Wobec nieprzystąpienia przez oskarżonego do egzaminu sprawdzającego, decyzją z 5 kwietnia 2017 roku nr (...) Prezydent (...) W. cofnął oskarżonemu uprawnienia do kierowania pojazdami kat. „B”. Przesyłka zawierająca przedmiotową decyzję, po jej dwukrotnym awizowaniu nie została podjęta, w związku z czym uznano ją za doręczoną w trybie art. 44 k.p.a. (akta postępowania administracyjnego - k. K10 - decyzja + koperta).
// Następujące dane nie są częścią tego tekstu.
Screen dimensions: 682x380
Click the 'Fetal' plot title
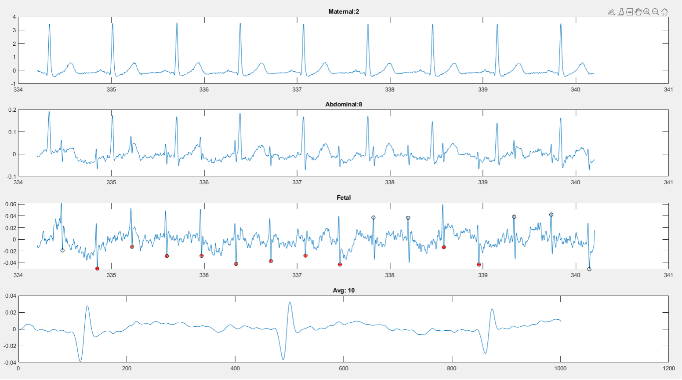click(343, 197)
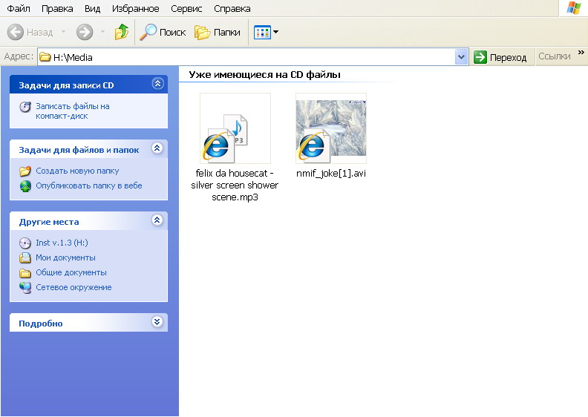Image resolution: width=588 pixels, height=417 pixels.
Task: Collapse the Другие места panel
Action: pyautogui.click(x=157, y=220)
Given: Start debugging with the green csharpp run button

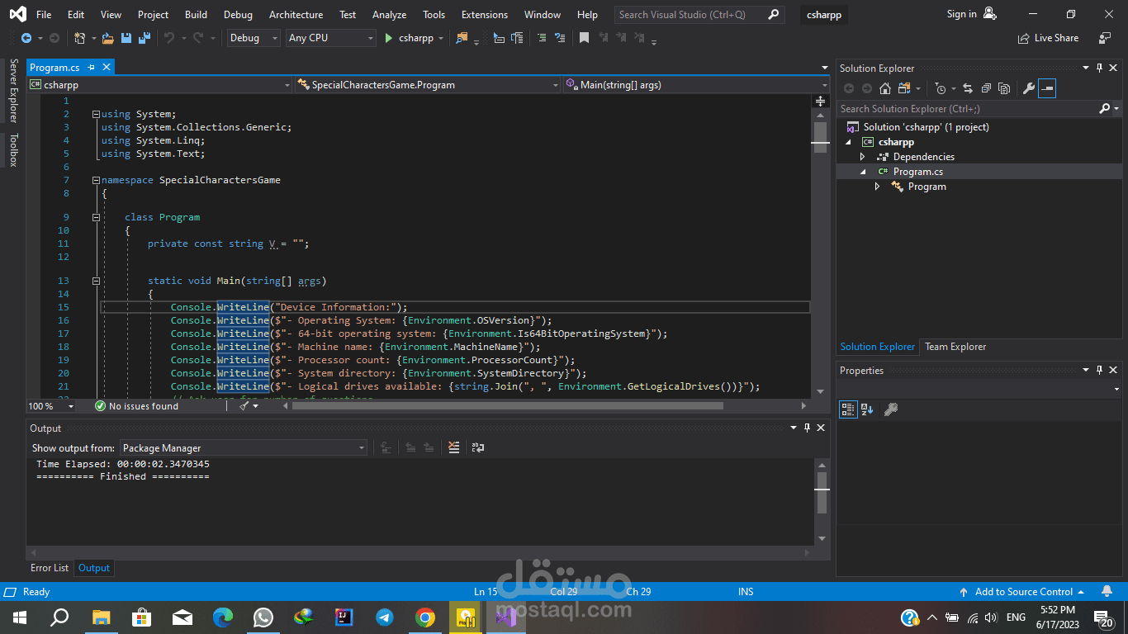Looking at the screenshot, I should pyautogui.click(x=409, y=38).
Następnie 7 czerwca 2017 roku Prezydent (...) W. wszczął postępowanie w przedmiocie zatrzymania prawa jazdy. Zawiadomienie, po jego dwukrotnym awizowaniu nie zostało podjęte, w związku z czym uznano je za doręczone w trybie art. 44 k.p.a. (akta postępowania administracyjnego - k. 7 - zawiadomienie + koperta).
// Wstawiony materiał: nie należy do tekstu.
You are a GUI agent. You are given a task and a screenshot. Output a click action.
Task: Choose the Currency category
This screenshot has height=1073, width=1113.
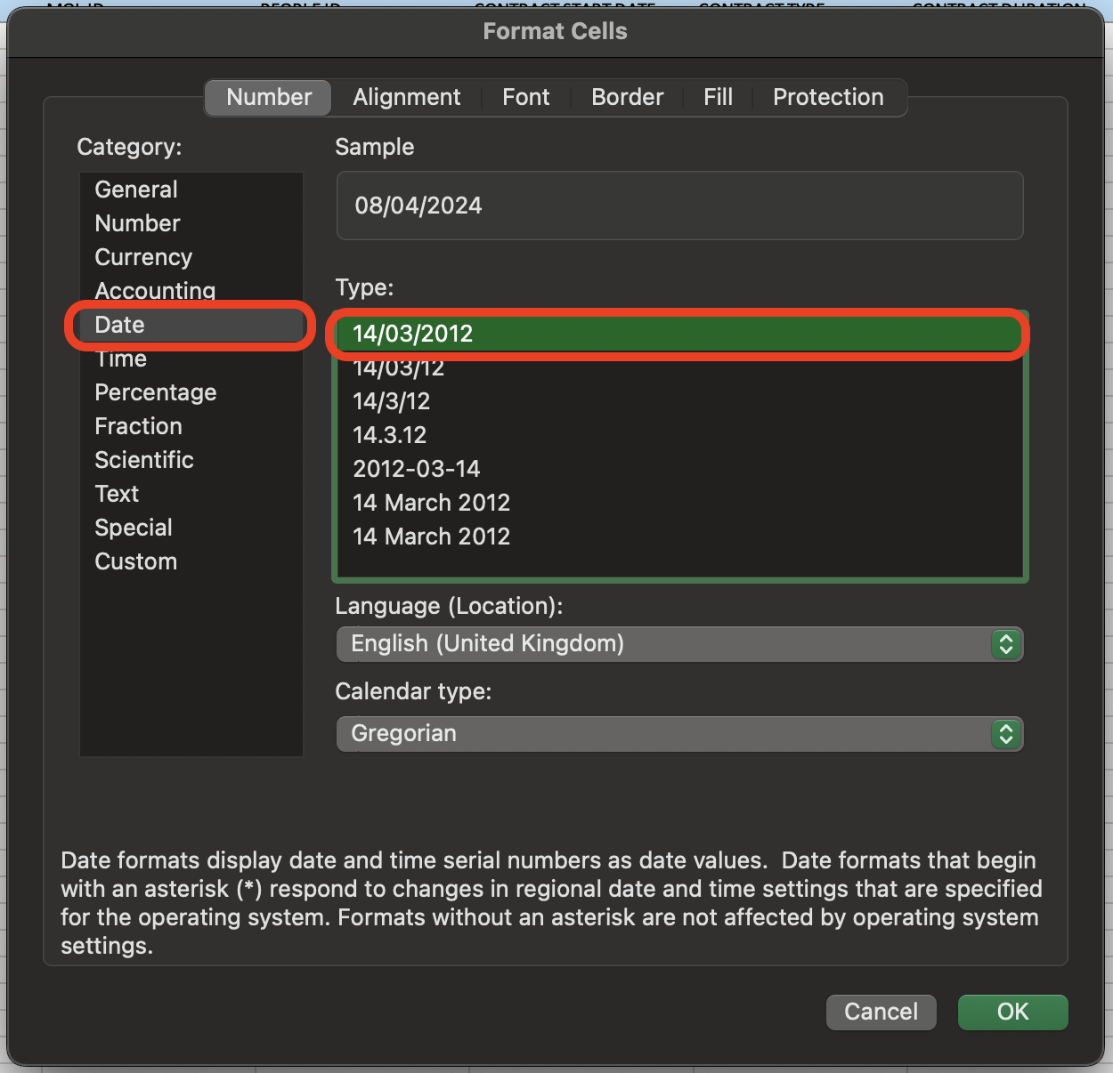143,257
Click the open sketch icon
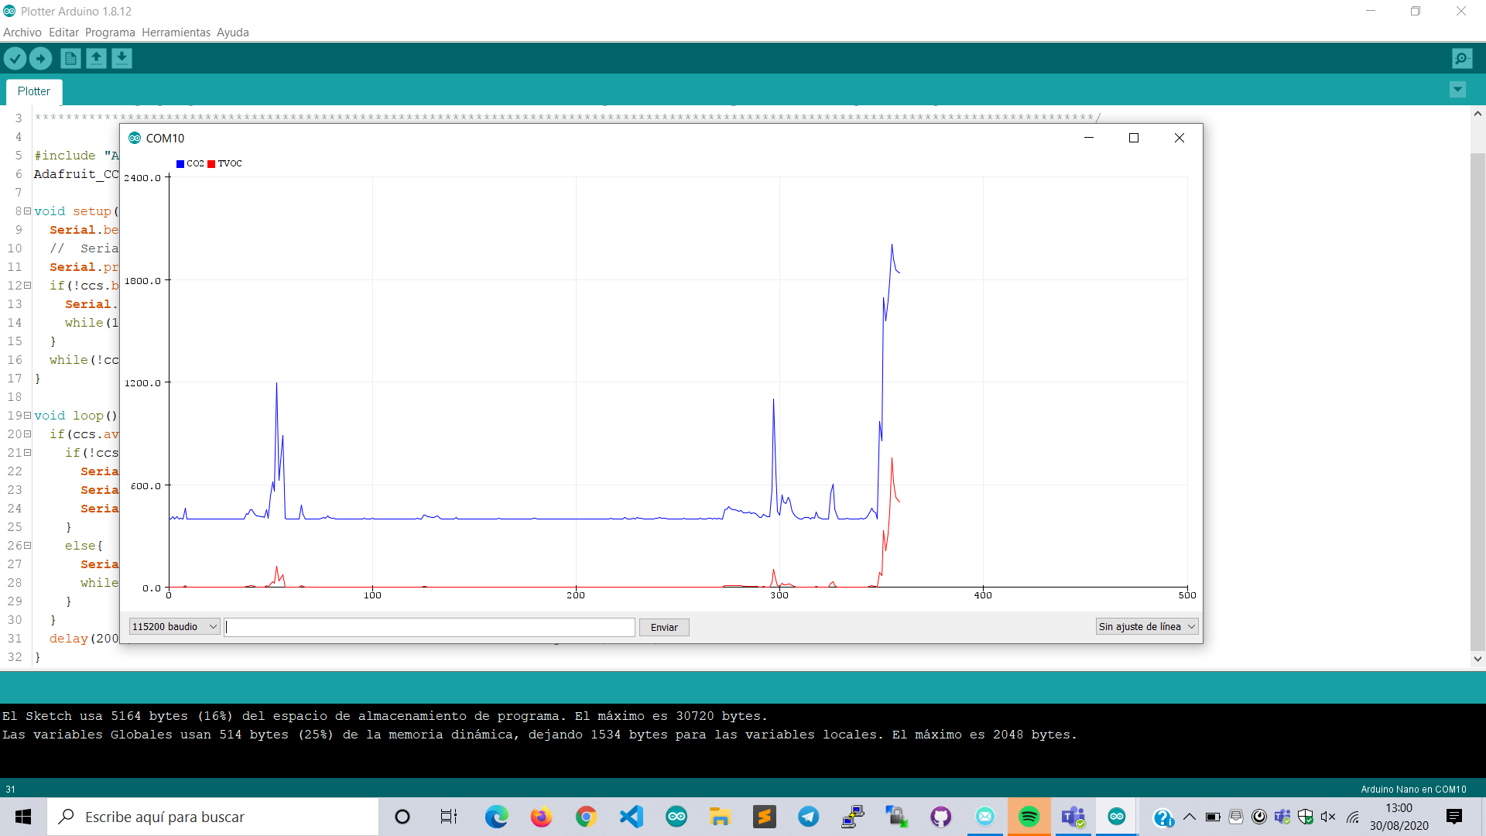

Decyzją z 7 czerwca 2017 roku nr AO-D-XIV-II.5430.2.17.19.2016. (...) Prezydent (...) W. orzekł o zatrzymaniu prawa jazdy oskarżonemu. Przesyłka zawierająca przedmiotową decyzję, po jej dwukrotnym awizowaniu nie została podjęta, w związku z czym uznano ją za doręczoną w trybie art. 44 k.p.a. (akta postępowania administracyjnego - k. 8 - decyzja + koperta).
24 czerwca 2017 roku w W. przy Alejach (...) patrol Policji zatrzymał oskarżonego, który prowadził samochód marki B. o nr rej. (...). W trakcie rutynowej kontroli okazało się, że oskarżony nie posiada przy sobie prawa jazdy. Po sprawdzeniu danych w systemie policyjnym KSIP funkcjonariusz Z. J. ustalił, że oskarżony posiada status w ruchu drogowym nr 6, co oznacza usunięcie z systemu punktowego. Podstawą usunięcia było wydanie decyzji o cofnięciu uprawnień z 5 kwietnia 2017 roku. Samochód został przekazany ojcu oskarżonego - A. K. (2), zaś oskarżony otrzymał wezwanie na komendę (k. 3 - oświadczenie, k. 4-5 - zeznania Z. J.).
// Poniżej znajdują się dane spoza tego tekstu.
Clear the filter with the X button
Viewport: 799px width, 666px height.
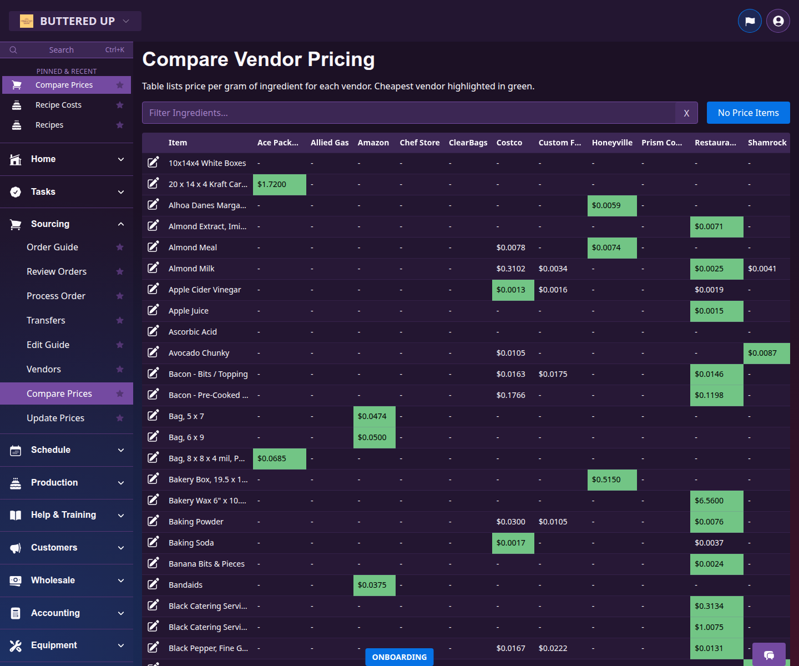click(686, 113)
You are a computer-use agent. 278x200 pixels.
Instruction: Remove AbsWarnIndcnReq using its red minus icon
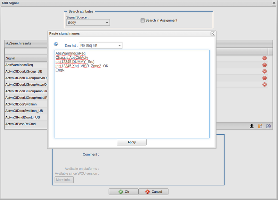264,58
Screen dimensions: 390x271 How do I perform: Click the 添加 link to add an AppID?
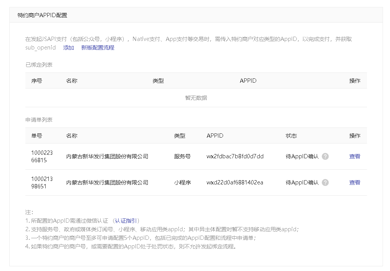coord(69,48)
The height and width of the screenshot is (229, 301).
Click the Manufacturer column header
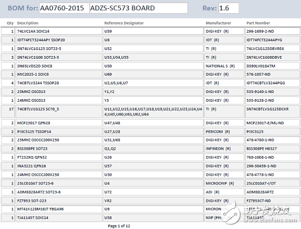[x=218, y=23]
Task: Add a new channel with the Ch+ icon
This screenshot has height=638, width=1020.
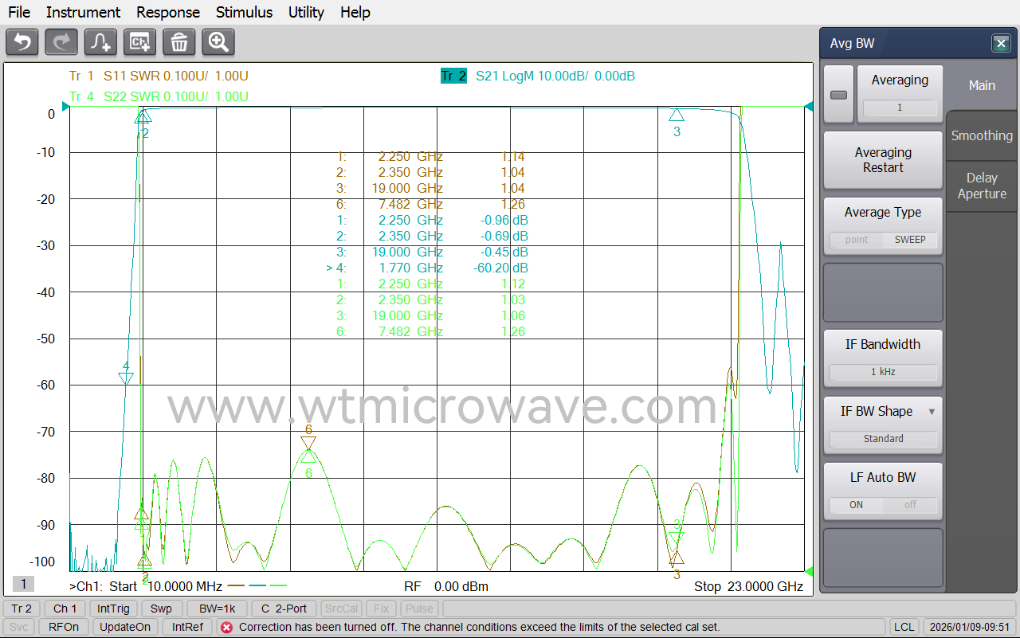Action: [x=139, y=41]
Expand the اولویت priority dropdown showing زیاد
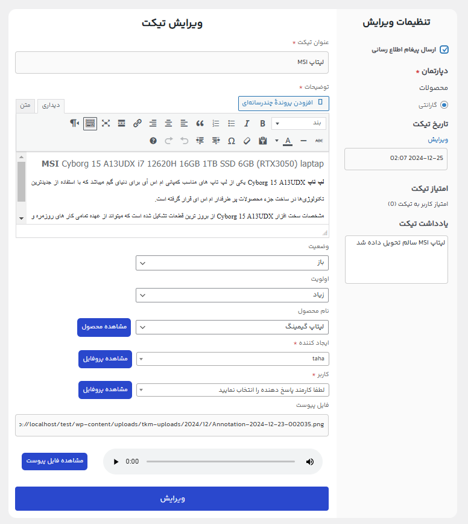The width and height of the screenshot is (468, 524). (x=232, y=295)
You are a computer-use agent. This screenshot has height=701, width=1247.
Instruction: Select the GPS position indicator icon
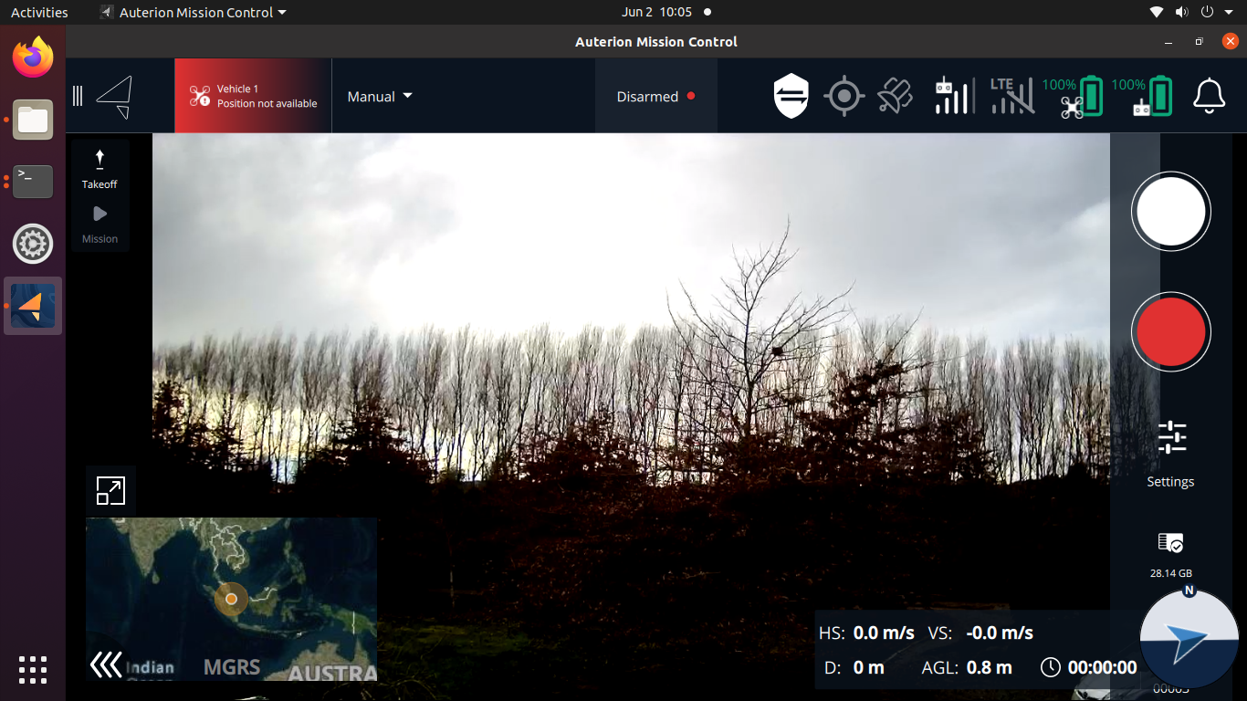pyautogui.click(x=844, y=95)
Po przesłuchaniu na komendzie 13 lipca 2017 roku oskarżony skierował pismo do Prezydenta (...) W., z żądaniem udzielenia informacji na temat toczącego się postępowania administracyjnego oraz załączył dokument prawa jazdy. W odpowiedzi, w piśmie z 21 lipca 2017 roku, przekazano oskarżonemu informacje o postępowaniu, a także wskazano, że pomimo wymeldowania z pobytu stałego przy ul. (...), oskarżony nie podał nowego adresu zameldowania, a także posługiwał się prawem jazdy z nieaktualnymi danymi adresowymi (akta postępowania administracyjnego - k. 9 - pismo, k. 10 - odpowiedź).
Następnie oskarżony 26 lipca 2017 roku złożył wniosek o wydanie kopii decyzji o skierowaniu na badania psychologiczne i tego samego dnia uzyskał orzeczenie, o braku przeciwwskazań do kierowania pojazdami kat. „B”. Z kolei 28 lipca 2017 roku oskarżony złożył wniosek o przywrócenie cofniętego uprawnienia do kierowania pojazdami. 26 września 2017 roku oskarżony przystąpił do egzaminu i uzyskał wynik pozytywny. Decyzją z 28 września 2017 roku nr (...) Prezydent (...) W. przywrócił oskarżonemu uprawnienia do kierowania pojazdami kat. B (akta postępowania administracyjnego - k. 13 - wniosek, k. 14 - orzeczenie psychologiczne, k. 15 - wniosek o przywrócenie uprawnień, k. 16 - PKK, k. 18 - decyzja).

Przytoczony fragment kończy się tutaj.